Proponer a estas alturas una reforma constitucional para cambiar las raíces del Estado anulando la identidad de la Nación, es una forma de tirar pa’lante el problema catalán, como el puntapié que el jugador de rugby propina al balón para defenderse del acoso y seguir avanzando. ¿Ganar tiempo? tal vez, pero a costa de un precio seguramente prohibitivo y con escasas garantías de éxito.
Parece que cayo en el olvido aquel corolario de la conllevancia a que llegó uno de los más lúcidos observadores del ser español, Ortega y Gasset, hace ya muchos años: Cataluña es un problema con el que tenemos que convivir.
En célebre discurso en el Congreso de la II República, mayo de 1932, decía Ortega que “después de todo, no es cosa tan triste eso de conllevar. ¿Es que en la vida individual hay algún problema verdaderamente importante que se resuelva? La vida es esencialmente eso: lo que hay que conllevar, y, sin embargo, sobre la gleba dolorosa que suele ser la vida, brotan y florecen no pocas alegrías”.
Si no padeciésemos la penuria cultural vigente, la ignorancia que tapona las experiencias histórico-políticas vividas en este país, podríamos sacar más provecho de lo que nuestros mejores nos legaron. Durante la Transición alguien se ocupó de revisar experiencias entonces más recientes, como aquellos debates sobre los que se construyó la II República y su Estatuto catalán. Y los constituyentes del 78 siguieron los pasos del diputado republicano Ortega y Gasset. Así nació la política autonómica, frente a la definición federal del Estado.
Ortega había dicho a los representantes catalanes que si querían llegar a resolver su problema no presentaran su propuesta en términos de soberanía, como ahora hacen Mas y compañía, sino en términos de autonomía. Y precisaba que “autonomía significa, en la terminología jurídico política, la cesión de poderes; en principio no importa cuáles ni cuántos, con tal que quede sentado de la manera más clara e inequívoca que ninguno de esos poderes es espontáneo, nacido de sí mismo, que es, en suma, soberano, sino que el Estado lo otorga y el Estado lo retrae y a él reviene. Esto es autonomía. Y en ese plano, reducido así el problema, podemos entendernos muy bien, y entendernos –me importa subrayar esto– progresivamente, porque esto es lo que más conviene hallar: una solución relativa y además progresiva”.
Porque soluciones definitivas no caben ante los problemas que plantean los nacionalismos particularistas, sentimiento que, en palabras del mismo Ortega “se apodera de un pueblo o colectividad y le hace desear ardientemente vivir aparte de los demás pueblos. Mientras éstos anhelan lo contrario: adscribirse, integrarse, fundirse en una gran unidad histórica, en esa radical comunidad de destino que es una gran nación, esos otros pueblos sienten, por una misteriosa y fatal predisposición, el afán de quedar fuera, exentos, señeros, intactos de toda fusión, reclusos y absortos dentro de sí mismos”.

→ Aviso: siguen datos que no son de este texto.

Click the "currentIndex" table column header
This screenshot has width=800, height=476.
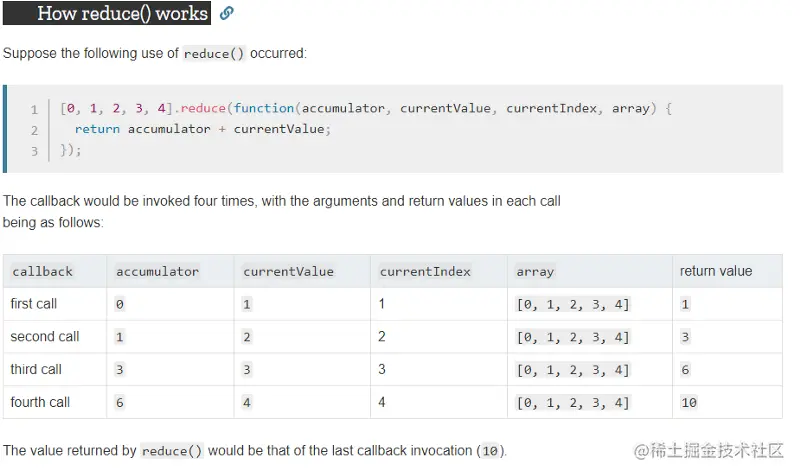tap(425, 271)
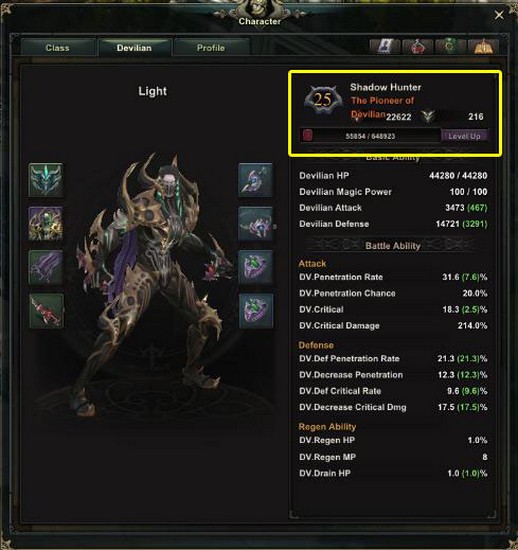Select the Devilian tab
The image size is (518, 550).
(x=135, y=48)
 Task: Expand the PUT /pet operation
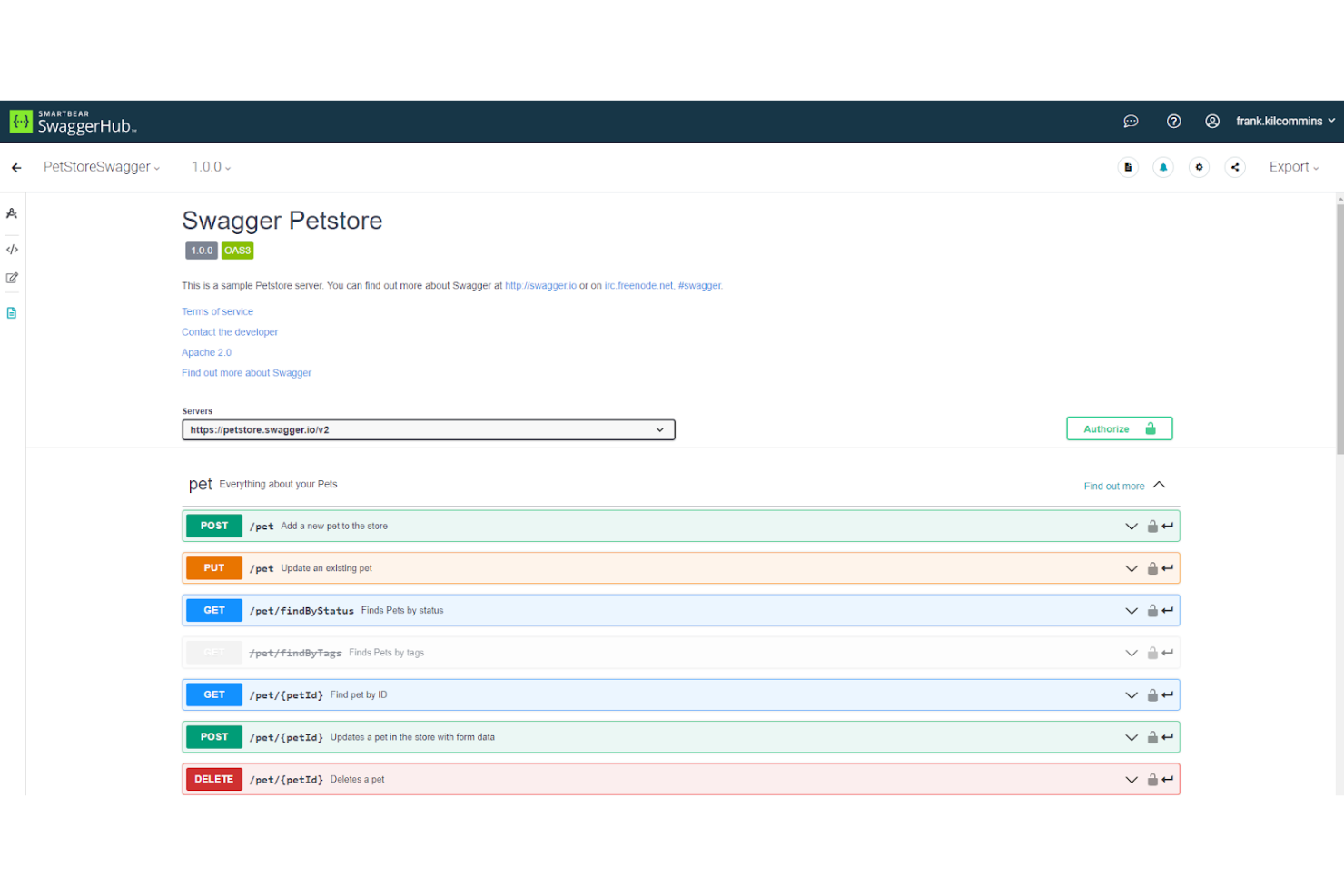pos(1132,567)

Y seguía, “reconozcamos que hay de sobra catalanes que, en efecto, quieren vivir aparte de España. Ellos son los que nos presentan el problema; ellos constituyen el llamado problema catalán, del cual yo he dicho que no se puede resolver, que sólo se puede conllevar. Y ello es bien evidente; porque frente a ese sentimiento de una Cataluña que no se siente española, existe el otro sentimiento de todos los demás españoles que sienten a Cataluña como un ingrediente y trozo esencial de España, de esa gran unidad histórica, de esa radical comunidad de destino, de esfuerzos, de penas, de ilusiones, de intereses, de esplendor y de miseria, a la cual tienen puesta todos esos españoles inexorablemente su emoción y su voluntad.
Si el sentimiento de los unos es respetable, no lo es menos el de los otros, y como son dos tendencias perfectamente antagónicas, no comprendo que nadie, en sus cabales, logre creer que problema de tal condición puede ser resuelto de una vez para siempre. Pretenderlo sería la mayor insensatez, sería llevarlo al extremo del paroxismo, sería como multiplicarlo por su propia cifra; sería, en suma hacerlo más insoluble que nunca”.
Frente a esta lección del fundador de la Agrupación al Servicio de la República, la salida que los socialistas vienen ofreciendo hoy para calmar las ansias de los secesionistas catalanes, la conversión del Reino en un Estado federal, representa en el juego político lo mismo que la patada a seguir en el rugby, ese deporte de villanos jugado por caballeros según el dicho sajón: «Football is a gentleman’s game played by thugs and rugby is a game for thugs played by gentlemen«.